▶ _ACTIONS TO TAKE_:
1. Return the part of the article on metal-breathing bacteria from "A bizarre bacteria" up to and including "Yosemite National Park.", copied word for word.
2. According to the article on metal-breathing bacteria, where do these bacteria live?
3. Continue the article on metal-breathing bacteria from its last sentence.

------ EXERCISE TEXT ------

Toxic Metal-Breathing Bacteria May Bring New Solutions to Industry

A bizarre bacteria that breath toxic metal to survive may be a useful tool for industry and environmental protection, according to a new study.

These newly identified bacteria thrive upon elements notoriously toxic to humans, such as antimony and arsenic. The organisms thrive on the noxious components in place of oxygen, an ability that lets them survive buried in mud along the banks of a remote salt lake near Yosemite National Park.

"Just like humans breathe oxygen, these bacteria respire poisonous elements to survive," said the University of Georgia's Chris Abin, author of a paper describing the research published journal Environmental Science & Technology. "It is particularly fond of arsenic, but it uses other related elements as well, and we think it may be possible to harness these natural abilities to make useful products out of different elements."

The bacteria may go on to have industrial applications, Abin and his colleagues suggest, because the antimony ore the organisms survive on goes through a chemical change into antimony trioxide as the bacteria respirate which makes the element suitable for making "plastics, vulcanized rubber, flame retardants and a host of electronic components including solar cells and LEDs," the University of Georgia wrote in a news release.

Antimony trioxide can be expensive, hazardous and time-consuming to make, so finding a bacteria that does the work on its own could be a boon for certain industries.

------ RECORDS PROVIDED ------

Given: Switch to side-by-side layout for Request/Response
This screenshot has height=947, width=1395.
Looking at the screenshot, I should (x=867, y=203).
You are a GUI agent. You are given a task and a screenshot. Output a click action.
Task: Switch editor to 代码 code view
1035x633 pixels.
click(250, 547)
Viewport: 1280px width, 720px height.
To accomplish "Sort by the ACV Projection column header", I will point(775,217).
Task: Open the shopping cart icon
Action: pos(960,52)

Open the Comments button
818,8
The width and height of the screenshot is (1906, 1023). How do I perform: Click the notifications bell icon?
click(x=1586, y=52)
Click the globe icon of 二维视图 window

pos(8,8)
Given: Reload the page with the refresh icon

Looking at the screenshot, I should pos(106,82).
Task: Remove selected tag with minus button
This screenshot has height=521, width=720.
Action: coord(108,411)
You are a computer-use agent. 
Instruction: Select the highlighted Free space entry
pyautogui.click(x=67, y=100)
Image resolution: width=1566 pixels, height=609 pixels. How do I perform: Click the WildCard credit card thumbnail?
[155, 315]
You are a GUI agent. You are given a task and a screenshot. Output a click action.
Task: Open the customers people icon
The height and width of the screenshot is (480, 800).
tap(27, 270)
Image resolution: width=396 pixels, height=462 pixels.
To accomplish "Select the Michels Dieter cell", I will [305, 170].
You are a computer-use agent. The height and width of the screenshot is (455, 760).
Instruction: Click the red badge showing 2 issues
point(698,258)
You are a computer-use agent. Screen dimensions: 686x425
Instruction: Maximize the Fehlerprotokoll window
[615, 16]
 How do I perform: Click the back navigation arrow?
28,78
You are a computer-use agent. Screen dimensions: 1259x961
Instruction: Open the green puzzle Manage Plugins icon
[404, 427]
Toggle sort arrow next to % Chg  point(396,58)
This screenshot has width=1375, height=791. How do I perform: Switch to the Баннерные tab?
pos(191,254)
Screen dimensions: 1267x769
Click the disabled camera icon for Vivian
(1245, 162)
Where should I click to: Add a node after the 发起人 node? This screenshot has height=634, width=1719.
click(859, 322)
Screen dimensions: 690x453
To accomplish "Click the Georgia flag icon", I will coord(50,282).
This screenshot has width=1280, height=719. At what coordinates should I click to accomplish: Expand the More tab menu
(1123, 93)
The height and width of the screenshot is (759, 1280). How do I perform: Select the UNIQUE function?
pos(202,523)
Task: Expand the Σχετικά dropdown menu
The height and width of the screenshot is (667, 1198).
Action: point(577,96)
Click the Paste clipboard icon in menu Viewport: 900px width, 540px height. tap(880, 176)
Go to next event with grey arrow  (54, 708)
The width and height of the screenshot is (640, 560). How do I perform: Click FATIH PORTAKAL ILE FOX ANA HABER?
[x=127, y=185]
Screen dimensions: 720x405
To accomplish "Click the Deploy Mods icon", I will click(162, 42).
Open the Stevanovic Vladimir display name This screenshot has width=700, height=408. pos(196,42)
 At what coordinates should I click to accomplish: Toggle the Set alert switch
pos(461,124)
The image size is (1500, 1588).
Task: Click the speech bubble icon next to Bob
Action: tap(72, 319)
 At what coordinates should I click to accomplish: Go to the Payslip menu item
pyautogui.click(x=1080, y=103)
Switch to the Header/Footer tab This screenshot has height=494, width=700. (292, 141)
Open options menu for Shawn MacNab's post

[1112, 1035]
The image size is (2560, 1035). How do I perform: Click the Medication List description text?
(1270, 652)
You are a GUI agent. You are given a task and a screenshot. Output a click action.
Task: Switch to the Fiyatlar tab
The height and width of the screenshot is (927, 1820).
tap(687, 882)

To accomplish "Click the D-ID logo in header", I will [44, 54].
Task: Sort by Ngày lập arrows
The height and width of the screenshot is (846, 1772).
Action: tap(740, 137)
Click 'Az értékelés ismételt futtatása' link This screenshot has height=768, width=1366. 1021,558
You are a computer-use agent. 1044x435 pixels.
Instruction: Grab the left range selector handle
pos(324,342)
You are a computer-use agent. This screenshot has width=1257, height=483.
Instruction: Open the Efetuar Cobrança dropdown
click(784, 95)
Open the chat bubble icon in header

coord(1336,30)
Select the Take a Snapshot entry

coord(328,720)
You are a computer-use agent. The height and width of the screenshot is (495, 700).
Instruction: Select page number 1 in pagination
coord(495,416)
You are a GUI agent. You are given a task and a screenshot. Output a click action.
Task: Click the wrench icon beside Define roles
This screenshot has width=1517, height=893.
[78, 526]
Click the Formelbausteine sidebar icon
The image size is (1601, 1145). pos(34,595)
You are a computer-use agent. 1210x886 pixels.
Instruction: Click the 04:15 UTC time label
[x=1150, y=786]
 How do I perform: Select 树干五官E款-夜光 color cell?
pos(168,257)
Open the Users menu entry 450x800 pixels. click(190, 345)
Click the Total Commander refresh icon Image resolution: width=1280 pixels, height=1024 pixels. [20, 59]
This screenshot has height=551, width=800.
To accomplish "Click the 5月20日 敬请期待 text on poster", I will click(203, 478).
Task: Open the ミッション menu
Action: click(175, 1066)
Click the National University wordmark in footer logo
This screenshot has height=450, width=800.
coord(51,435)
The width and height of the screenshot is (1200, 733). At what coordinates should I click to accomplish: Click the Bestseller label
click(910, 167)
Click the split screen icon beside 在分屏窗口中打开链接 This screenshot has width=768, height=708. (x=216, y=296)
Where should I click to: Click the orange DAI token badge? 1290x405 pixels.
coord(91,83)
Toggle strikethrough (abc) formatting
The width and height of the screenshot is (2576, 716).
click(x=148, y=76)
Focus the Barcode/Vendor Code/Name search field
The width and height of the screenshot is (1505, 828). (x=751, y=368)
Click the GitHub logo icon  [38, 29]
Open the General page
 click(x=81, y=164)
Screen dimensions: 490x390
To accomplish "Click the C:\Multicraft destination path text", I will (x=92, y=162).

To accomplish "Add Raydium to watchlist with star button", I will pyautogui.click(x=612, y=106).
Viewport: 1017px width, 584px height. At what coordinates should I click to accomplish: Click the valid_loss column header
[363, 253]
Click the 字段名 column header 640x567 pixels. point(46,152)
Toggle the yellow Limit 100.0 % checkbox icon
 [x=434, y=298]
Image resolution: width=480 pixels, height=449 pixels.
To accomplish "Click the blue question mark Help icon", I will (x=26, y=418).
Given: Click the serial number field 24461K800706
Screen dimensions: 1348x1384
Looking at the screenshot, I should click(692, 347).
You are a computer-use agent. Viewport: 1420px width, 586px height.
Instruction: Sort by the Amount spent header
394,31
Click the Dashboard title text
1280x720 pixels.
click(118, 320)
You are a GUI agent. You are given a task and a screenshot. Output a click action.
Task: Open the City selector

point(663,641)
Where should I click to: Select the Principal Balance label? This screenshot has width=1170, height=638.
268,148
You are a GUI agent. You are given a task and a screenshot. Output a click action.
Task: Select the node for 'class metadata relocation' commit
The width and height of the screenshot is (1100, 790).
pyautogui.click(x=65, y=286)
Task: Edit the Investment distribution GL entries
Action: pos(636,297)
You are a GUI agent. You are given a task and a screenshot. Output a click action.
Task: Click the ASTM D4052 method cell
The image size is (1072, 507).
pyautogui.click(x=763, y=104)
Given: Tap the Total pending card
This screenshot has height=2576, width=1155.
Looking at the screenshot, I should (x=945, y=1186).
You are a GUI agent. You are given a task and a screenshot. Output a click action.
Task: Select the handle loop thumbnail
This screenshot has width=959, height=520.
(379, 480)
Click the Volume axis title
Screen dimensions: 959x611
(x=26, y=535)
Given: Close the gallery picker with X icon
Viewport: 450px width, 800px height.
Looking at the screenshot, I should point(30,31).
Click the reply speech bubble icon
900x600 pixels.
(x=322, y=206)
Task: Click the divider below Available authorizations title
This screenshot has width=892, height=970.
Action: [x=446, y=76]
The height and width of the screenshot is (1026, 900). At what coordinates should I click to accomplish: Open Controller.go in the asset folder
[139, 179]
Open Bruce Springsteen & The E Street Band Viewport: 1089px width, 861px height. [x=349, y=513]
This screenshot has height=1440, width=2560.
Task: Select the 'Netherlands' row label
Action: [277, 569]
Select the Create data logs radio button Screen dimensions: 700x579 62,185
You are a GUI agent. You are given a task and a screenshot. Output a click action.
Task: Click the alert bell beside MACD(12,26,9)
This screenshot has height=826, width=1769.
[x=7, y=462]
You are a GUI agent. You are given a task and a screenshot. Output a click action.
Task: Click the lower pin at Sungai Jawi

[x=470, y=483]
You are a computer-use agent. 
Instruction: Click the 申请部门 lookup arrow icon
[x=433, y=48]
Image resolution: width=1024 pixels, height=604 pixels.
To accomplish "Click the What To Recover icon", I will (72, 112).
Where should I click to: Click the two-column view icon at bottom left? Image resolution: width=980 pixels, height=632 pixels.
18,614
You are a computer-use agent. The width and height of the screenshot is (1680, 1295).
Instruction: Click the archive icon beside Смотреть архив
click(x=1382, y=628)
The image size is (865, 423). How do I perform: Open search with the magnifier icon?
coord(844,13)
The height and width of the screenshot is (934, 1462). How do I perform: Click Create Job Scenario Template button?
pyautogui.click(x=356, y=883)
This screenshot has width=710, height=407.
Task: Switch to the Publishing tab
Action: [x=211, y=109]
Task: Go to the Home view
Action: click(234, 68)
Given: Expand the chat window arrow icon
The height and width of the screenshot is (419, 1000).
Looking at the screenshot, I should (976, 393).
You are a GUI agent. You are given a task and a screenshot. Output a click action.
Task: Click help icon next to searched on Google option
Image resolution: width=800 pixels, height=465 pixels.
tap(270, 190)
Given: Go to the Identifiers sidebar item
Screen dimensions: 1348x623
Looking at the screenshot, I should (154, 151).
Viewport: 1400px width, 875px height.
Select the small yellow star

------

▶ _ANSWERS BY ITEM_:
1.
A bizarre bacteria that breath toxic metal to survive may be a useful tool for industry and environmental protection, according to a new study.

These newly identified bacteria thrive upon elements notoriously toxic to humans, such as antimony and arsenic. The organisms thrive on the noxious components in place of oxygen, an ability that lets them survive buried in mud along the banks of a remote salt lake near Yosemite National Park.

2. Buried in mud along the banks of a remote salt lake near Yosemite National Park.

3.
The antimony trioxide crystals produced by this bacterium are far superior to those that are currently produced using chemical methods," said James Hollibaugh, a principal investigator for the project. "We tested the crystals we made alongside commercially available products that are 99 percent pure, and ours is either of identical or superior quality."

The bacteria could also be used in other ways, including treating wastewater from mining operations and refineries for other dangerous elements

Preliminary tests have shown that contaminants including selenium and tellurium can be removed by the bacteria.

"The bacteria could be used simply to clean up the water, but it might also be possible for the bacteria to help humans recover and recycle the valuable elements in the water," Hollibaugh said.

However, more research must be done before any of these potential applications is ready to real-world use.

"We believe this technology represents a feasible solution to many kinds of environmental contamination, but it also is useful for producing important commodities such as antimony trioxide, elemental selenium and tellurium," said Gennaro Gama, a senior technology licensing manager at UGA.